Today’s reporting (and here, here, and many other places) that Community Health Systems hospital network was hacked for personal information is alarming.  Although no credit card–and NO CARE INFORMATION–was taken, social security, birthdays, and addresses all were.  That is, everything necessary to open bank accounts, sign up for credit cards, and nearly anything else that counts as identity theft.

As potentially bad for the patients as this is, it’s equally bad for Community Health Systems.  Apparently their stock took only a brief hit (CYH), although it wouldn’t be shocking if it moves lower again assuming the news becomes more widespread and if they are sued.  This scenario is possible because although–and I would like to emphasize this yet again–NO CARE INFORMATION WAS TAKEN (medical histories, treatments, etc.) the information was still covered under HIPAA.  (They do have insurance to cover cyber liability, but even so…)

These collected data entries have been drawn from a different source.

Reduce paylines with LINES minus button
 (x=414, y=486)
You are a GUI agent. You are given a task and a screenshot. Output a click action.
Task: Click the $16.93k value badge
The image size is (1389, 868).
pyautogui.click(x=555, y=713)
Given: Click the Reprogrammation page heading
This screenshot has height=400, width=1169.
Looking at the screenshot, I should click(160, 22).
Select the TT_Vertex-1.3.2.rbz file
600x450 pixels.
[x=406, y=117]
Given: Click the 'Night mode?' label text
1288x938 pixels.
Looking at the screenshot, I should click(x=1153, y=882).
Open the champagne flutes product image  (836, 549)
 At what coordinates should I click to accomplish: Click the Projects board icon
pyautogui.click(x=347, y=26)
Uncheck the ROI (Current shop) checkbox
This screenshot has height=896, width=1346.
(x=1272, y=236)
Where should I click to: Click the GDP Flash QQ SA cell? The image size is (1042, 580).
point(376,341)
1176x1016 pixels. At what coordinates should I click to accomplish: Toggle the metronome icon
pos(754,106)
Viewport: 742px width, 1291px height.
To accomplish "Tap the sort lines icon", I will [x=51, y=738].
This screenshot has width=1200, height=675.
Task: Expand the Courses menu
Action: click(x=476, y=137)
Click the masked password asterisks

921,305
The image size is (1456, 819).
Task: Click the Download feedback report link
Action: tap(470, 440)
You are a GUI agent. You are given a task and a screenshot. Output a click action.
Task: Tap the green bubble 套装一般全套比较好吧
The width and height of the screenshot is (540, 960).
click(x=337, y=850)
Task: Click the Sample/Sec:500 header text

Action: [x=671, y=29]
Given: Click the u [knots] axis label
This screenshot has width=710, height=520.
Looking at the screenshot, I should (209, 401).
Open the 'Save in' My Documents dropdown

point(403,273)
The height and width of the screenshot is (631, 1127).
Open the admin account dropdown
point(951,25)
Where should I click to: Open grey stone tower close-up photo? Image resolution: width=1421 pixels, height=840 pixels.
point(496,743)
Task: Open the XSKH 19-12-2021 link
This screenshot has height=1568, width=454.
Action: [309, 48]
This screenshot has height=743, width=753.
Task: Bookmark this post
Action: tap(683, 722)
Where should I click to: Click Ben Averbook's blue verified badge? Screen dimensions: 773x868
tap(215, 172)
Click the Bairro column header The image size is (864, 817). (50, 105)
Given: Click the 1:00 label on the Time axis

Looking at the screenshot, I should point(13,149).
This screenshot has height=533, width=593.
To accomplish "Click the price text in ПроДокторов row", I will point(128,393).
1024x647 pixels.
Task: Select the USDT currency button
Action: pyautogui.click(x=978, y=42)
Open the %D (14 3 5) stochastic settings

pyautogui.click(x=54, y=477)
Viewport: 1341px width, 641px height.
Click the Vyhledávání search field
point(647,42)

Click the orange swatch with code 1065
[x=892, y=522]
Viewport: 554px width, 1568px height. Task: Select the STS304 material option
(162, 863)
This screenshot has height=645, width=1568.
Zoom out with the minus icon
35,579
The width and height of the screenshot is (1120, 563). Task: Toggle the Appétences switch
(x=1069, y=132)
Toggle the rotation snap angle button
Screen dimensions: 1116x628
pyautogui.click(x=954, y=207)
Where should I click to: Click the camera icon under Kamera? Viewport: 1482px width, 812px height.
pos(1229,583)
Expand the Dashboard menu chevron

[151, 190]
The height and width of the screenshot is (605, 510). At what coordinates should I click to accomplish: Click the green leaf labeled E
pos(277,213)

I do not know how the data was kept or encrypted.  It’s interesting…and somewhat heartening…to know that the care information was not accessed by the hackers.  However, I believe it helps us remember that no system is completely safe, and that the highest available level of security should always be used.  Currently, regarding encryption, that would be AES 256-bit encryption.  It also means use of secure one-time-use keys for communication software endpoints and conscientious use of regularly changed passwords by users.  It means keeping devices used within networks either on VPNs (vitual private networks) or, again, using 256-bit encrypted, password-secured communication over non-VPN networks (and why not do it on the VPNs anyway?).

So, now the question is: Does this security breach have any implications for telemedicine and mHealth?  My guess is that mHealth is probably at the greater risk.  I think there’s less of a general use for cybercriminals for care data than simply personal data, and that certain types of personal data, such as location data combined with the pedometer on (could indicate you’re out jogging 10 miles from your house…might be a good time to break in), make mHealth a little more nerve-wracking.  Just a guess.  There may be very creative ways to make use of mass medical histories and treatment information that just hasn’t been discovered yet.  Thoughts?